Ze strony na Facebook’u Ryszarda Głodka, po ostatnich wyborach, radnego powiatowego.
Jest to przypomnienie odejścia radnego z klubu Gospodarnych dla Miasta w maju 2017 roku. Nabrało nowych kolorów po niedawnym wywiadzie TV kandydata na burmistrza Mirosława Grafa, który mówił, że radni są tłem dla działań burmistrza. Cytat ze ścieżki dźwiękowej wywiadu: “…ci ludzie, którzy mi pomagają, no są, jakimś tam, powiedzmy sobie, bardzo ważnym, ale jednak tłem, ja wszędzie muszę, muszę sam występować i tego mnie sport nauczył…”.
Cały wywiad jest >>> tutaj.
Na sesji Rady Miejskiej w Szklarskiej Porębie która odbyła się w dniu 29.05.2017 r. przestałem być tłem:
„Ryszard Głodek
Szklarska Poręba 29.05.2017
Pan Przewodniczący Klubu
Gospodarni dla Miasta
Krzysztof Jahn
Z dniem dzisiejszym składam rezygnację z członka Klubu Gospodarni Dla Miasta i jednocześnie cofam swoje poparcie udzielone burmistrzowi Mirosławowi Grafowi. Wycofuję swoje poparcie dla burmistrza ze względu na utratę zaufania w związku niewłaściwą polityką zarządzania miastem i urzędem. Głosując na Mirosława Grafa i wstępując do klubu GdM, wydawało mi się, że wspieram menadżera mającego koncepcję na rozwój i funkcjonowanie miasta dla dobra jego mieszkańców. Niestety moim zdaniem wspierałem zwykłego administratora miasta. Do tego doszła lokalna miejska polityka.

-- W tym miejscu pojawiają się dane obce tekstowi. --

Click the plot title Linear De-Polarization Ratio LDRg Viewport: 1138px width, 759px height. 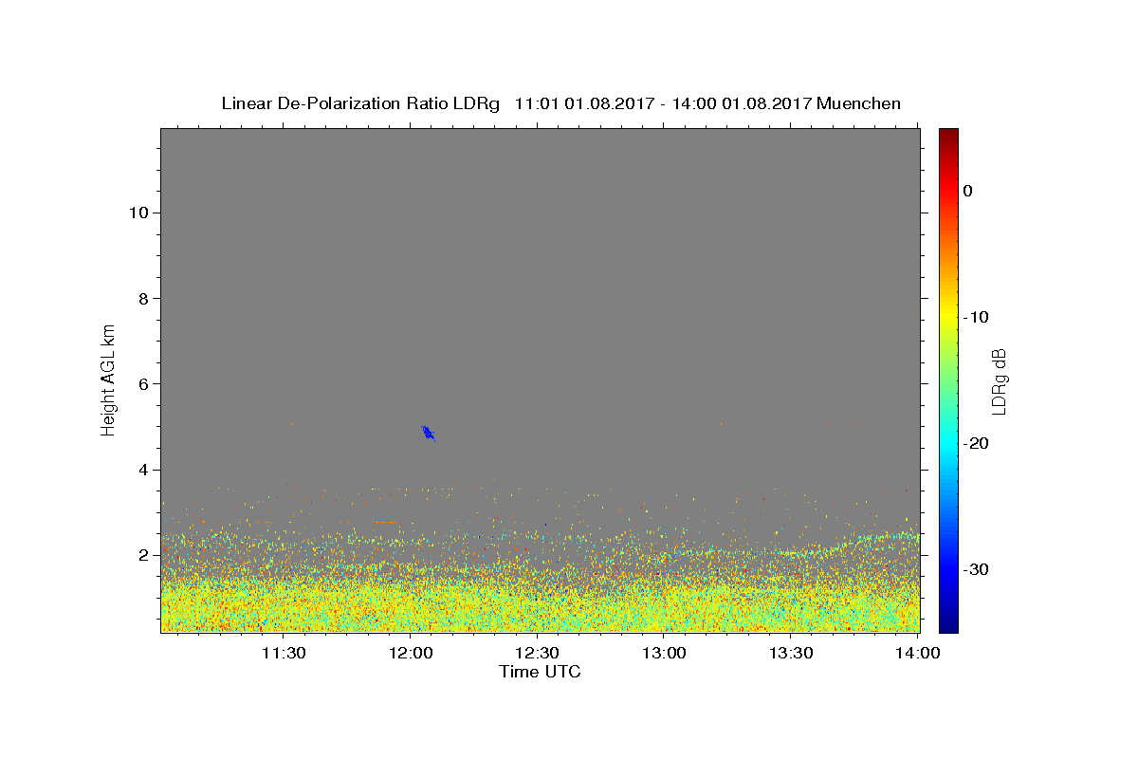click(x=360, y=103)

Kulminacją tych poczynań politycznych w naszym mieście była propozycja złożona Panu Sokolińskiemu objęcia stanowiska zastępcy burmistrza. Propozycja nie konsultowana z klubem Gospodarni dla Miasta. Co gorsza klub nie został nawet poinformowany o planowanych roszadach na stołkach w urzędzie. Na sesji w dniu 28.04.2017 burmistrz przyznał oficjalnie o prowadzonych rozmowach z Grzegorzem Sokolińskim na temat jakiejś bliżej nie określonej współpracy. Znowu tylko część prawdy, czy jakaś półprawda, byle zamydlić oczy radnym obu obozów.

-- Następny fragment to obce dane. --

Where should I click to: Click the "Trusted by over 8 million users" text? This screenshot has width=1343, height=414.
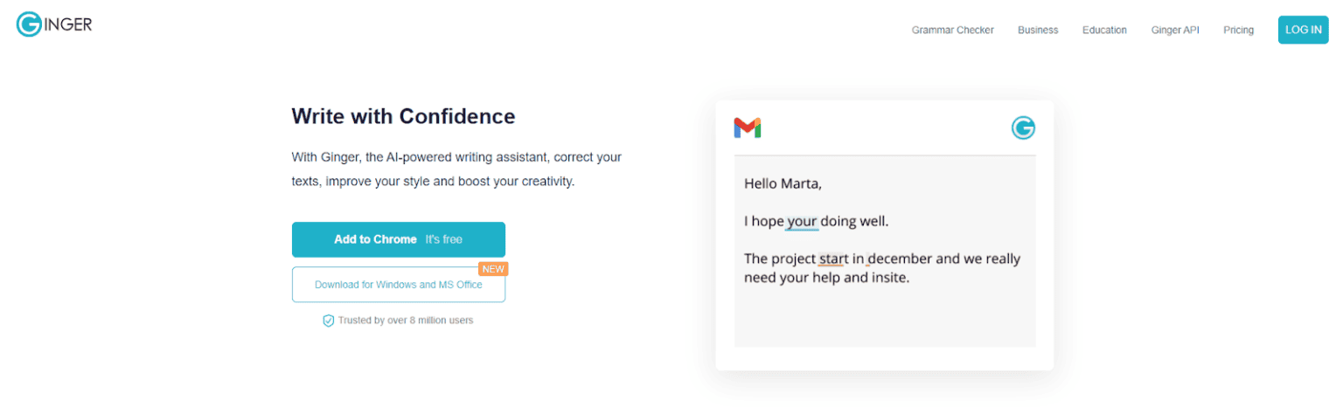(x=406, y=321)
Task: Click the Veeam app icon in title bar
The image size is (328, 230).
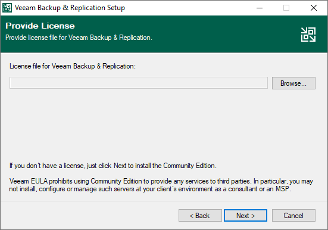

Wydarzenie to nie miało i nie ma nic wspólnego z lansowaną teraz tezą o konieczności współpracy stron dla dobra miasta. Jest to tylko zaaranżowany popis, jarmarczny spektakl, ściema i pic. Gorzka prawda jest lepsza od uśmiechniętego kłamstwa.

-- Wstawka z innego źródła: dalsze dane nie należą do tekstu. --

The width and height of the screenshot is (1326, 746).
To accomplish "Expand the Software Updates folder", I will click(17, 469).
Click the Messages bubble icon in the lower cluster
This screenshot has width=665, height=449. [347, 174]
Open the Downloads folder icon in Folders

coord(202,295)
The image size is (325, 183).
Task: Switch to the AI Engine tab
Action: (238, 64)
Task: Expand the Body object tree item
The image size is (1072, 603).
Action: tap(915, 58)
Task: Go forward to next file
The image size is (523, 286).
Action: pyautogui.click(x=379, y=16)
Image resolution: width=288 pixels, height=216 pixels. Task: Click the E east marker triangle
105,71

Od początku kadencji rowy podziałów przedwyborczych były przez pana burmistrza pielęgnowane , a nawet poszerzane rękami radnych klubu. Przez ten okres burmistrz żywił nas potrzebą przeciwstawiania się tz. opozycji, czyli radnych którzy weszli do rady wspierając swojego kandydata Grzegorza Sokolińskiego. Nie to że jestem przeciw drugiej stronie rady, czy przeciw Sokolinskiemu ( za wyjątkiem sprawy Zdrojowej Invest), ale mieliśmy własny program i ten miał być realizowany. Gdy realizacja zamierzeń przedwyborczych i tych ustalanych przez ostatnie dwa lata jest mizerna, a członkowie klubu zadają trudne pytania bo nie ma czym specjalnie się pochwalić, Mirosław Graf puszcza oko i wyciąga rękę do opozycji, nie licząc się ze swoim klubem i elektoratem. Jest to egoistyczny gest, aby pokazać, ze oto ja jestem za współpracą wszystkich obozów, a tylko inni tego nie dostrzegają. Zbliża się koniec kadencji i nowe wybory, więc burmistrz stojąc na przegranej pozycji tłumaczy się desperacko z podjętych chybionych decyzji i jak tonący brzydko się chwyta próby wmontowania w ten układ byłego politycznego przeciwnika i własny klub. Burmistrz Graf dostrzegł że jego dotychczasowe działania nie przyniosły spodziewanych przez mieszkańców rezultatów.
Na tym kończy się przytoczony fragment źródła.